> EXERCISE OBJECTIVE
Copy the lines from the one containing "You are a computer-use" through the one containing "coord(344,291)", substituting "Task" for "Instruction" and leaving everything else unchanged. Leave the pictures out of your copy.

+++ DATA PROVIDED +++

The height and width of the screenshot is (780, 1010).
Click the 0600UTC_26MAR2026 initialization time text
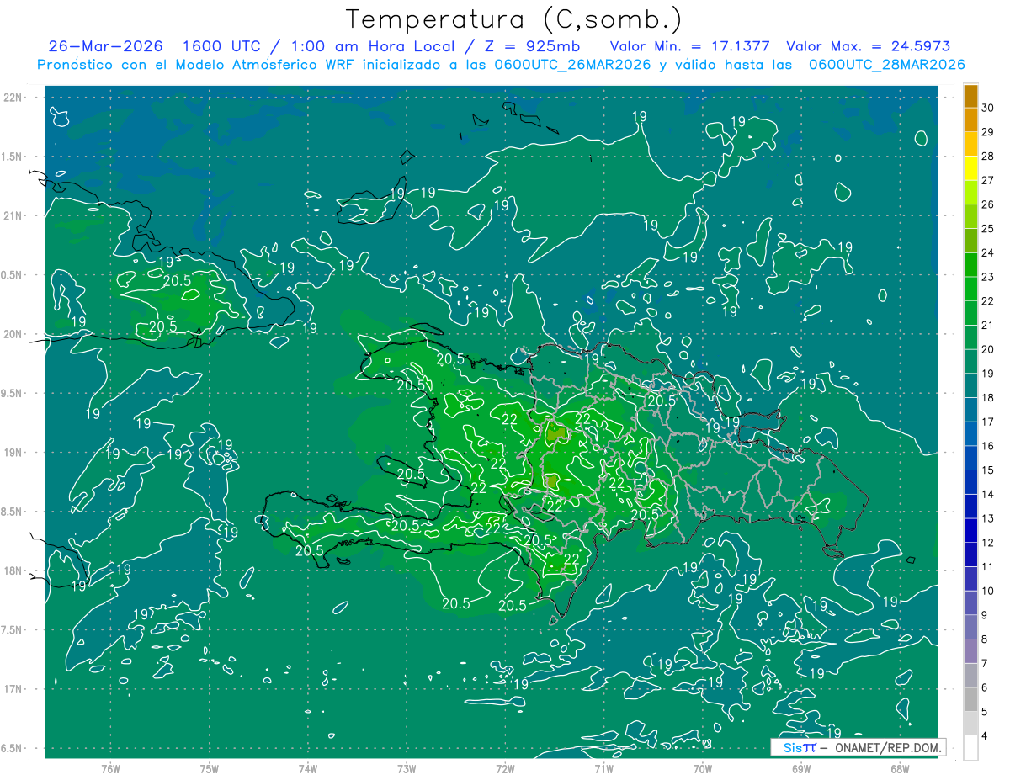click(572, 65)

+++
+++ DATA PROVIDED +++

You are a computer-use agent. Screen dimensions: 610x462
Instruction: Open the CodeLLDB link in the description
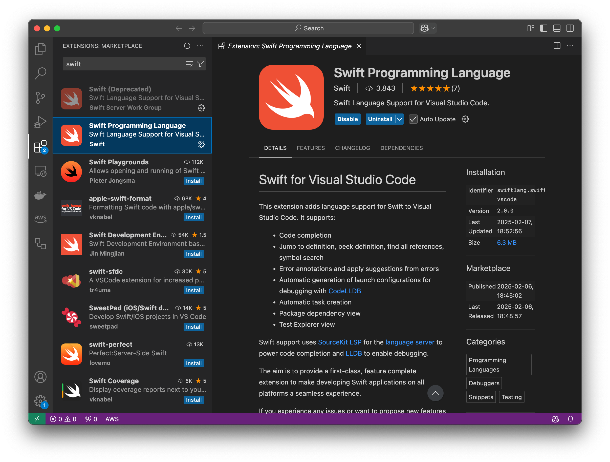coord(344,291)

+++

> WORKED ANSWER
You are a computer-use agent. Screen dimensions: 610x462
Task: Open the CodeLLDB link in the description
coord(344,291)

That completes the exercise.